July 26, 2005
Gordon Brown grabs for seigniorage

Three long-standing commercial banks in Scotland and four in Northern Ireland continue to be allowed to issue their own banknotes – a business legally monopolized by the central bank in most countries – under provisions of the Banknotes (Scotland and Ireland) Acts of 1845. Each bank is required by the law to hold 100% reserves against its notes in circulation, beyond a specified initial uncovered issue, in the form of central bank liabilities (Bank of England notes) that pay them no interest. (Part of my doctoral dissertation was about the history of these arrangements.) The reserve requirement means an interest-free loan to the UK government that owns the Bank of England. The technical name for the BOE’s profit from having its note held is “seigniorage”.

Compliance with reserve requirement is currently monitored and enforced once a week, on Saturday evening. That detail was news to me, but not to the vigilant Gordon Brown, who is Tony Blair’s Chancellor of the Exchequer (equivalent to the Secretary of the Treasury in the US). The banks naturally invest in interest-earning assets during the week, and switch to 100% BOE note backing just in time to pass inspection. Brown’s staff has today published a report estimating that the UK government can get an additional £80 million a year in seigniorage by making the reserve requirements continuously binding. Reports the Times:

Mr Brown has decided that this [once-a-week compliance] gives the eight [sic] banks involved an unfair advantage over other institutions, as well as cutting into his revenues.
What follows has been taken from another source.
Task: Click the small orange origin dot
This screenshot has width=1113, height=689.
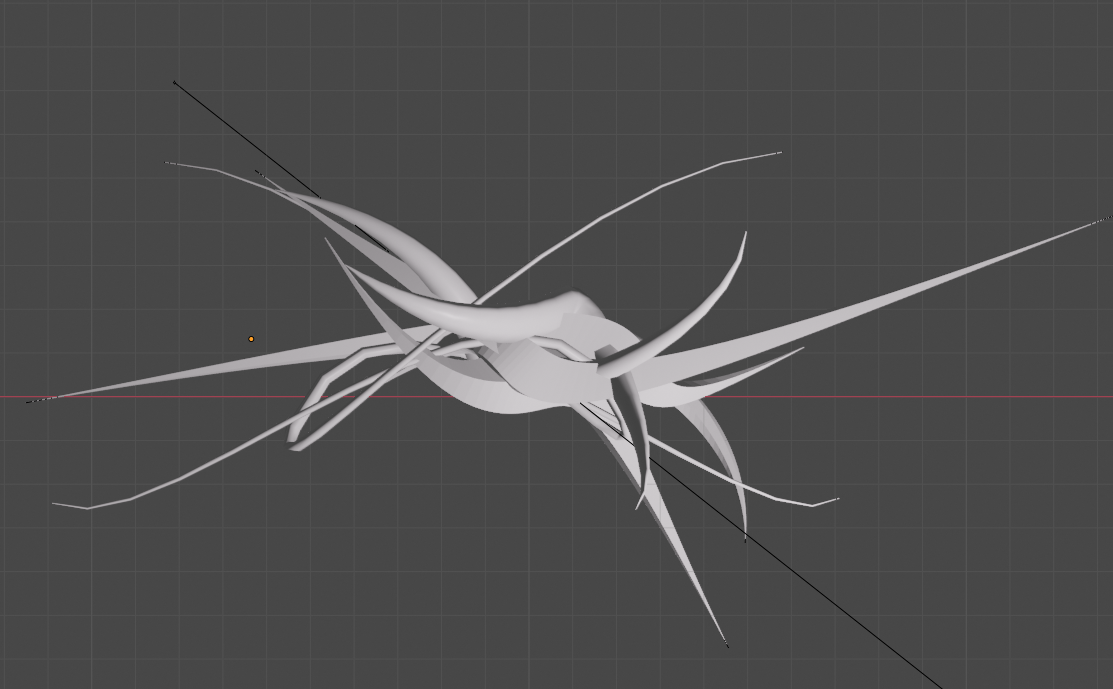Action: 251,339
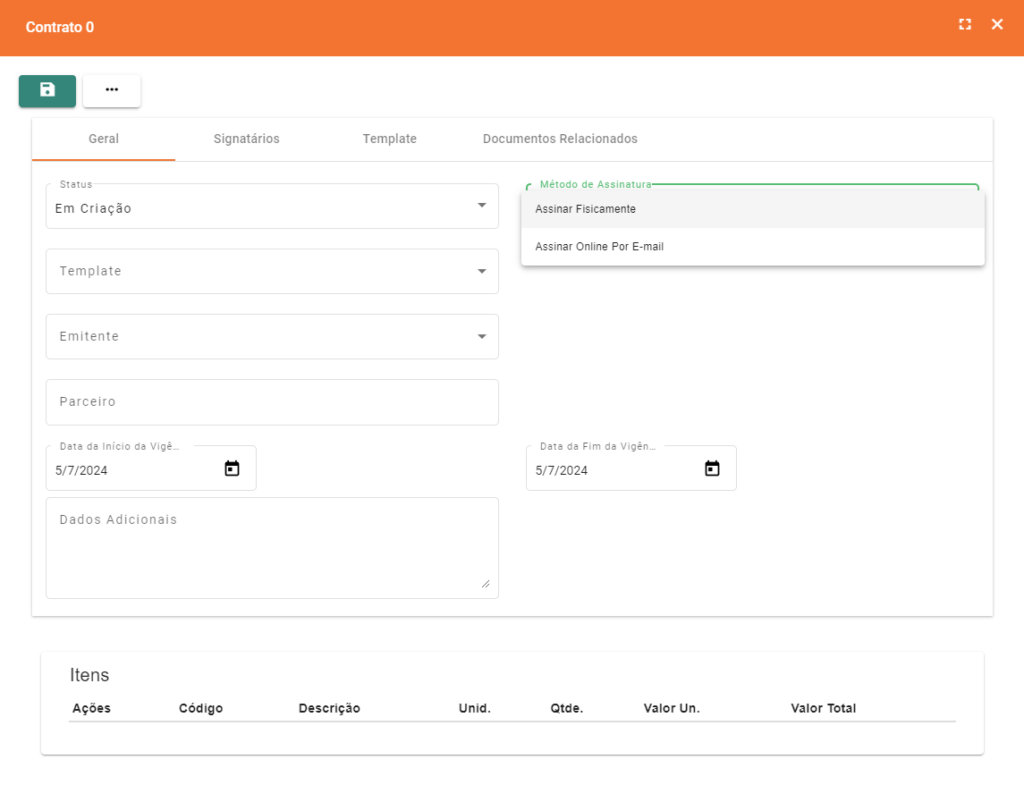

The Treasury proposes a Bill to oblige all eight of the Scottish and Northern Irish banks to back their own notes with Bank of England notes at all times. That would also hand supervision of the arrangements to the Bank of England, rather than the Revenue Commissioners who now police them.

Stripped of technicalities, Brown is proposing a tax increase on the issuing banks. The result will be poorer service for their customers. It will, for example, take away the banks' current incentive to off ATM withdrawals of their own notes free of transaction charges.

As far as "unfair advantage" goes, UK banking law could be amended to allow newer banks the same note-issuing rights.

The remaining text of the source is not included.